Os grandes incêndios dos últimos anos e os temporais de 2010 e 2013 na Madeira, revelam que que o clima, tal como a política, está a extremar-se e que vamos ter verões prolongados, com grandes ondas de calor e ventos fortes e invernos menos frios, mas com tempestades e picos de pluviosidade muito intensos, para os quais não estamos, minimamente, preparados. Comprovam-no as tragédias na região, mas também os incêndios catastróficos deste ano no continente, como os desta semana, com perda de vidas e prejuízos incalculáveis.

Infelizmente, ainda, há muitos, a começar pelo presidente dos Estados Unidos que negam as evidências e os alertas dos investigadores e cientistas. Outros, muito muitos mais, estão avisados, mas pouco fazem para inverter esta dramática situação que, ao contrário do que se previa, não será vivida pelos nossos descendentes, mas já está em cima de todos nós.

Um estudo divulgado recentemente pela Universidade de Stansford, na Califórnia, alerta que estamos a assistir a uma extinção em massa de vida na terra, com uma “aniquilação biológica” da vida selvagem, já que mais de 30 por cento das espécies de vertebrados estão em declínio, tanto na população como na distribuição geográfica. Os cientistas garantem que este é um prelúdio do desaparecimento de muitas outras espécies e da degradação que torna possível a nossa civilização. Por outro lado, um relatório das Nações Unidas, de há 3 meses, conclui que 884 milhões de pessoas em todo o Mundo, maioritariamente em África, não têm acesso á agua potável, a saneamento básico e a tratamento de esgotos, o que constitui um drama humano, com as doenças a matarem, por ano, 360 mil crianças com menos de 5 anos. A ONU fala, também, numa perigosa contaminação do ar, água e solos de consequências muito graves para um desenvolvimento sustentável.

Um outro estudo, recente, envolvendo 10 mil europeus revelou que a maioria está preocupada com os efeitos das oscilações climáticas, em particular nos oceanos, mas acham que o pior já aconteceu e, mais preocupante, acreditam que os humanos só parcialmente contribuíram para essas alterações no clima. Quando assim é, dificilmente, os governos ganham coragem para tomar as medidas que se impõem, pois não sentem a pressão dos movimentos sociais e dos cidadãos.

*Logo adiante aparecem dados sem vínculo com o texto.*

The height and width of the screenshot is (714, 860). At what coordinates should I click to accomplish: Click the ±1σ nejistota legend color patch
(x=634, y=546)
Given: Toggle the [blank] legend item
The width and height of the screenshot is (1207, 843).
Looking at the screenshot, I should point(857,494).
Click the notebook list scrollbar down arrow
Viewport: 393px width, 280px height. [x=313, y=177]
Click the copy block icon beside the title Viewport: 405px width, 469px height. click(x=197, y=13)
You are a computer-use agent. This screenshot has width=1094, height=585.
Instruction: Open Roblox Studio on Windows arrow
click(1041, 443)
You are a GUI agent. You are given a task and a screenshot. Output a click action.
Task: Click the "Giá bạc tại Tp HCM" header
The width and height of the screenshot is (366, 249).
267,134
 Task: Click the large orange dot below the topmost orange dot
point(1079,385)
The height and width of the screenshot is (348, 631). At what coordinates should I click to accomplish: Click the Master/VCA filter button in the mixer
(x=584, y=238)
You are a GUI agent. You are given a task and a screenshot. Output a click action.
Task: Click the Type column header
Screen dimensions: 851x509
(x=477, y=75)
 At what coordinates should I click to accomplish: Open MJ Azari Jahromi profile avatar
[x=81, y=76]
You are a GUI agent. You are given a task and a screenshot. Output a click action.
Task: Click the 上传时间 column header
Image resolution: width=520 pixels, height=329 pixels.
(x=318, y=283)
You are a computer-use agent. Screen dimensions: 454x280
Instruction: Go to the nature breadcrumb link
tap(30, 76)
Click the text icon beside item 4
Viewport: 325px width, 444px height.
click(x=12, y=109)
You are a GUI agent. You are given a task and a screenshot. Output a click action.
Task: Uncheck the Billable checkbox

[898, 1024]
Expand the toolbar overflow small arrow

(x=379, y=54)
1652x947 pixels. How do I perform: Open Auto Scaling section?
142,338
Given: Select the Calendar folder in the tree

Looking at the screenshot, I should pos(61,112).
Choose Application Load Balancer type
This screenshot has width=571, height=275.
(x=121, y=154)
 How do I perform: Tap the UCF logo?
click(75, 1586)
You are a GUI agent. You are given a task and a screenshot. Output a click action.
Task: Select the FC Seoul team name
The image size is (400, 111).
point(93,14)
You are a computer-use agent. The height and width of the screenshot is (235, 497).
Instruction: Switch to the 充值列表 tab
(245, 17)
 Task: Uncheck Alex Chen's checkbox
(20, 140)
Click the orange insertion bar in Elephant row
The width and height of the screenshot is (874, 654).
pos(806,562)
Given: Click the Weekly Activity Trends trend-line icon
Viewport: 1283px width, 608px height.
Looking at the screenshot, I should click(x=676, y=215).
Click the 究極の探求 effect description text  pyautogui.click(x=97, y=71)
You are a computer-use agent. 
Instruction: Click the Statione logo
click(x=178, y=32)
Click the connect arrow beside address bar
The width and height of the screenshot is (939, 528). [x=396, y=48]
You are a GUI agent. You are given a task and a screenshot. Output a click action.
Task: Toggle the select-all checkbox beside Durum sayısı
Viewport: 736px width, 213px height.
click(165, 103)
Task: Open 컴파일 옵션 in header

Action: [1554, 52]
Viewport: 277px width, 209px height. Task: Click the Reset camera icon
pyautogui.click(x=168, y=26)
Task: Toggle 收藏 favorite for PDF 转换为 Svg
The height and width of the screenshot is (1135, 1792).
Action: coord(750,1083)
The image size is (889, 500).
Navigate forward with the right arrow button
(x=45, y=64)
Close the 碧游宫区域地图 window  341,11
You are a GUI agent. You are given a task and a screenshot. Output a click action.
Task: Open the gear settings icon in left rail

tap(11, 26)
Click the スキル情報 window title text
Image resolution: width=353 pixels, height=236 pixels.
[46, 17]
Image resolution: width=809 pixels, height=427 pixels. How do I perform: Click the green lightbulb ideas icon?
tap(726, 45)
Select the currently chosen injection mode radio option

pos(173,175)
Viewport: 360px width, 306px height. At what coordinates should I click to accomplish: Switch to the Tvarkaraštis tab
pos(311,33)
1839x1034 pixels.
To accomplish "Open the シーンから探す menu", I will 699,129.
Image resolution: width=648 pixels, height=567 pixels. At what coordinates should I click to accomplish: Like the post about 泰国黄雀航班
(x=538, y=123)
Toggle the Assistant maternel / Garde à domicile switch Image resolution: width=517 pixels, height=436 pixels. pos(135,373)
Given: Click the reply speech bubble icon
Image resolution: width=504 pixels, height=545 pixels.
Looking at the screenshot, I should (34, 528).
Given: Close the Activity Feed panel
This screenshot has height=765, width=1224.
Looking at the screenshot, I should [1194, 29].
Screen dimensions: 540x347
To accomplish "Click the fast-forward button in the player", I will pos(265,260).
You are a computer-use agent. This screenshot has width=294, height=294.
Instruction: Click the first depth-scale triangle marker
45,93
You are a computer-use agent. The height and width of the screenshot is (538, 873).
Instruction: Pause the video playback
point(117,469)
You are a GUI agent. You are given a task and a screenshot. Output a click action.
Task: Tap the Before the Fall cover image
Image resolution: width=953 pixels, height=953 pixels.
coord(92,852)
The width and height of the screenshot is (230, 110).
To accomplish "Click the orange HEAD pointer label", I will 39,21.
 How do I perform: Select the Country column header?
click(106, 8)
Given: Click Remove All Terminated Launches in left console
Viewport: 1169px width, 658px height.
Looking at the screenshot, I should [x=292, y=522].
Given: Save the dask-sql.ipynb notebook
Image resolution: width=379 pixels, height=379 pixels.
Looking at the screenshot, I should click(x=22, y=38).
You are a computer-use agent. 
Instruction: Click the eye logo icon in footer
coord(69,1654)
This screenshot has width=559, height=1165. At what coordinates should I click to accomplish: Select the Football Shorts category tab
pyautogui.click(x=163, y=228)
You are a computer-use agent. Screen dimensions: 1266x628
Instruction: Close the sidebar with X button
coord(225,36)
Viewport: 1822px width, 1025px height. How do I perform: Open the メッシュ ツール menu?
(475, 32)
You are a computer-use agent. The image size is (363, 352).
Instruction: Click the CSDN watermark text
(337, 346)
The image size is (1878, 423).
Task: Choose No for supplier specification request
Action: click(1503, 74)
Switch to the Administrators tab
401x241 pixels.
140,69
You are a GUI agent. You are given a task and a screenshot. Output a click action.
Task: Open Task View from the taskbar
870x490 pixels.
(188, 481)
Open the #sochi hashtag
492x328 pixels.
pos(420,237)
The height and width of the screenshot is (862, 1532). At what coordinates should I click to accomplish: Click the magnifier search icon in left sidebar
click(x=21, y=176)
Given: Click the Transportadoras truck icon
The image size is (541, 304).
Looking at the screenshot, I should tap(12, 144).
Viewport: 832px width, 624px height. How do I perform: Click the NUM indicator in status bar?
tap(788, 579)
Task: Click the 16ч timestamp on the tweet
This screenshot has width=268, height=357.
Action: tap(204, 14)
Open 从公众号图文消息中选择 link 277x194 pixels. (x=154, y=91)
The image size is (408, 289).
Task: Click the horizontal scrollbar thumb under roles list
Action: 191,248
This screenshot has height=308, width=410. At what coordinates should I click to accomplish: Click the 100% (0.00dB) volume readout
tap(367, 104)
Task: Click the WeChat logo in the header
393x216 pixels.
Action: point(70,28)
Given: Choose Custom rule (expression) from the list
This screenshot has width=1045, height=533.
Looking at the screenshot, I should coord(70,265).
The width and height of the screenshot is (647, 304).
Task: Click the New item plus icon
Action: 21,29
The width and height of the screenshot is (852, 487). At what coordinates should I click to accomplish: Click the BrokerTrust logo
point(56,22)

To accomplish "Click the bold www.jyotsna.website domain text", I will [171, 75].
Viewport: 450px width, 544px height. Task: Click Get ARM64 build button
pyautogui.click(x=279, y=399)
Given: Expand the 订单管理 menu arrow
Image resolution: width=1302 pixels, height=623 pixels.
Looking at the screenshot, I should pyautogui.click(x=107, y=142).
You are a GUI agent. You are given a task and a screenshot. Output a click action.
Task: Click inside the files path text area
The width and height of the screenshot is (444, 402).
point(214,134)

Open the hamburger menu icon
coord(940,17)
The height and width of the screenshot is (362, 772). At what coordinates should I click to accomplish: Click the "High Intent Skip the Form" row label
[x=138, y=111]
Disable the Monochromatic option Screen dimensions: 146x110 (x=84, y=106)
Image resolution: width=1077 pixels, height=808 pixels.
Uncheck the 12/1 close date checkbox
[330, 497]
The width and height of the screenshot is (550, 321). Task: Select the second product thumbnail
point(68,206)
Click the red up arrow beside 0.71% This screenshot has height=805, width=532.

Curiosamente, as pessoas mais conscientes e mais preocupadas, são as que vivem perto do mar, as mulheres, os mais velhos e os habitantes dos países do sul da Europa. Por estes lados, a Estratégia de Adaptação da Madeira às Alterações Climáticas, identifica vários impactos e vulnerabilidades do arquipélago, como o aumento da temperatura, a diminuição da precipitação, a redução significativa dos caudais das nascentes, a subida do nível do mar, a ameaça de cheias, o aumento do risco de incêndios, a ocorrência de deslizamentos, o aparecimento de novas doenças transmitidas por vetores (mosquitos), as novas pragas na agricultura e na floresta e a redução da biodiversidade, e estabelece um conjunto de políticas, objetivos e medidas para monitorizar e mitigar as variabilidades do clima no meio regional. O mais dramático é que há muita gente a duvidar ou a menosprezar estas mutações climáticas e aquilo que cada um de nós deve fazer para reduzir o consumo energético, baixar as emissões de gases, fazer decrescer a poluição e minimizar todos os riscos associados ao “novo” clima. O tempo é de convencer e envolver todos na batalha pela sobrevivência!